Live Earth, to take place on July 7, is set to bring together – technologically speaking – folks from all corners of the globe who want to enjoy great music in aid of a good cause (www.liveearth.org).
I can identify with that. I've had a soft spot for partying in support of good causes since 1985 when I was deeply moved watching Live Aid ratchet up donations in response to a devastating Ethiopian famine.
The impressive roster of musicians lined up for this weekend's Live Earth concerts on seven continents will rally participants to act to save our planet from the threat of the "climate crisis." As they do, I hope that along with the partying/politics mix, another response might be prompted in many hearts, one I learned to value at the time of Ethiopia's famine: namely, prayer.

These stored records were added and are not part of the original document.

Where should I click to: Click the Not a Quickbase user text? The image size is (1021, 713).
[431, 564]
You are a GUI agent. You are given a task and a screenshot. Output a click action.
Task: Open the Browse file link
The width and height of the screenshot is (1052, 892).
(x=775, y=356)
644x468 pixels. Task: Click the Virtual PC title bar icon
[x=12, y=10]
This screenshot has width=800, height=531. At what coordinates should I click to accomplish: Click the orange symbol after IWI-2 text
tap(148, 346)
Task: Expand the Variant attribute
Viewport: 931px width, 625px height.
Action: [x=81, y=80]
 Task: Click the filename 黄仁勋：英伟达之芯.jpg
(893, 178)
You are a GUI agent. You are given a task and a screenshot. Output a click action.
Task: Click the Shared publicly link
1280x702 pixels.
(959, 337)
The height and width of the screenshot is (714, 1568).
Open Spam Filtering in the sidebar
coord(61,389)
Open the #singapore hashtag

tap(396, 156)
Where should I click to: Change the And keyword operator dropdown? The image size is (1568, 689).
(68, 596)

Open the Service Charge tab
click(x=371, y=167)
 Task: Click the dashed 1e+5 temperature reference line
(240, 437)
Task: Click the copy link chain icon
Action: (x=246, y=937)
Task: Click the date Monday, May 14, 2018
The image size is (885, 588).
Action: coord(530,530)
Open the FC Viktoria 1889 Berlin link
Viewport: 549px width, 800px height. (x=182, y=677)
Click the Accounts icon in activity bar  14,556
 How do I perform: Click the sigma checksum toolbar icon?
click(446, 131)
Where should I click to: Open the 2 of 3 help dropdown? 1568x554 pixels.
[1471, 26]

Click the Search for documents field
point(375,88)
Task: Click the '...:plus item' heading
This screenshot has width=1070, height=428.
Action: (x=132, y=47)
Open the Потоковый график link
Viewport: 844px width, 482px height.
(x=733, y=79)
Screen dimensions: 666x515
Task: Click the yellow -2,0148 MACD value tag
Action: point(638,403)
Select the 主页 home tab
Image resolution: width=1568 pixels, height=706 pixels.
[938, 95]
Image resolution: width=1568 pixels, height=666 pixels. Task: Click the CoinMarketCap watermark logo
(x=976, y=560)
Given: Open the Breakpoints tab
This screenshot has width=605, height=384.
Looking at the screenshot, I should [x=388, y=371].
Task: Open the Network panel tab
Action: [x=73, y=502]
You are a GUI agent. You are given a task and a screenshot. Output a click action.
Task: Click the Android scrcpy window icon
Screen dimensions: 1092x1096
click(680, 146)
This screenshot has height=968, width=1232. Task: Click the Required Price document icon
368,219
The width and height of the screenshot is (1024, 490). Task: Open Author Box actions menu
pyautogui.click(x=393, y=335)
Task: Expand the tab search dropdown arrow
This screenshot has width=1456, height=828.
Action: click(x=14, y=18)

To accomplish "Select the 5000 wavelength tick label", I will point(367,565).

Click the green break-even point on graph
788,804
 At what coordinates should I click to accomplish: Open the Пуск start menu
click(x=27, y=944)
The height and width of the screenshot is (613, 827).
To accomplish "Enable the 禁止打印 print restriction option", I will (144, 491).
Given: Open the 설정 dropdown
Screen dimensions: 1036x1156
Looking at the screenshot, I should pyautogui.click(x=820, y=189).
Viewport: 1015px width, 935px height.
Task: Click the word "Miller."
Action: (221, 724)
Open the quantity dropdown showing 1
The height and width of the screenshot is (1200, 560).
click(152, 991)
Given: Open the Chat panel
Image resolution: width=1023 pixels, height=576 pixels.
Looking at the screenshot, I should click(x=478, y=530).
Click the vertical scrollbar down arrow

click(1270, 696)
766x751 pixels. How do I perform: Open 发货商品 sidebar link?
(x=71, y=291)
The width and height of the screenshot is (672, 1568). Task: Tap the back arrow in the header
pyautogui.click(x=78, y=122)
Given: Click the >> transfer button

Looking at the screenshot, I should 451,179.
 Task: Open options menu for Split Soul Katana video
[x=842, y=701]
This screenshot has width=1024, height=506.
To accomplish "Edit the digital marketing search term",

Faced with the scale of that challenge, I found myself asking if I could make any difference. I was a new seeker into healing prayer at the time, but Christian Science – with its explanation of the practical accessibility of the love of an all-good God – was doing wonders in my own life.
The answer that came to me back then is the answer that comes to me now, as the world addresses the issue of climate crisis. Prayer is a crucial factor in bringing to light needed solutions to what seem like intractable challenges because God, divine Mind, is infinite intelligence, and unlimited thought is exactly what is needed when problems seem insoluble.
I was struck by an idea about God's love in "Science and Health with Key to the Scriptures" by Monitor founder Mary Baker Eddy: "Divine Love always has met and always will meet every human need. It is not well to imagine that Jesus demonstrated the divine power to heal only for a select number or for a limited period of time, since to all mankind and in every hour, divine Love supplies all good" (p. 494).
I became convinced, on the basis of man's (all men's and women's) access to God's boundless care, that no situation is hopeless. As my prayers mingled with the prayers of countless others around the globe, a surprising answer to alleviate the situation did appear: Two musicians, Bob Geldof and Midge Ure, initiated Band Aid and then Live Aid as an admirably practical response to the need. Nowadays we have grown used to celebrity aid concerts, but in the mid-1980s a bevy of chart-topping musicians performing together on a charity hit record and in a transatlantic concert was hugely unexpected.
I feel prayer was an important factor in enabling this solution to come about back then, and it's a crucial factor in enabling solutions of all kinds to come to light today to turn the climate crisis around.
The answer to prayer this time will be different, because the situation is different and the scale of the problem is far more demanding. There is no reason, though, why solutions that aren't yet on the radar of scientific, intellectual, and political thought shouldn't emerge from humanity's recognition and demonstration of divine Mind's intelligence.
We can all contribute the prayer that helps prove that divine Love "always will meet every human need" and will not let us down on environmental issues.
To the degree we are humble enough to listen for infinite intelligence, ideas will emerge where they need to in order to be effective. As we do this, let's not be surprised by the solutions that appear.
I mean not that other men be eased, and ye burdened:
But by an equality, that now
at this time your abundance may be a supply for their want,
that their abundance also may be a supply for your want:
that there may be equality:
As it is written,
He that had gathered much
had nothing over;
and he that had gathered little had no lack.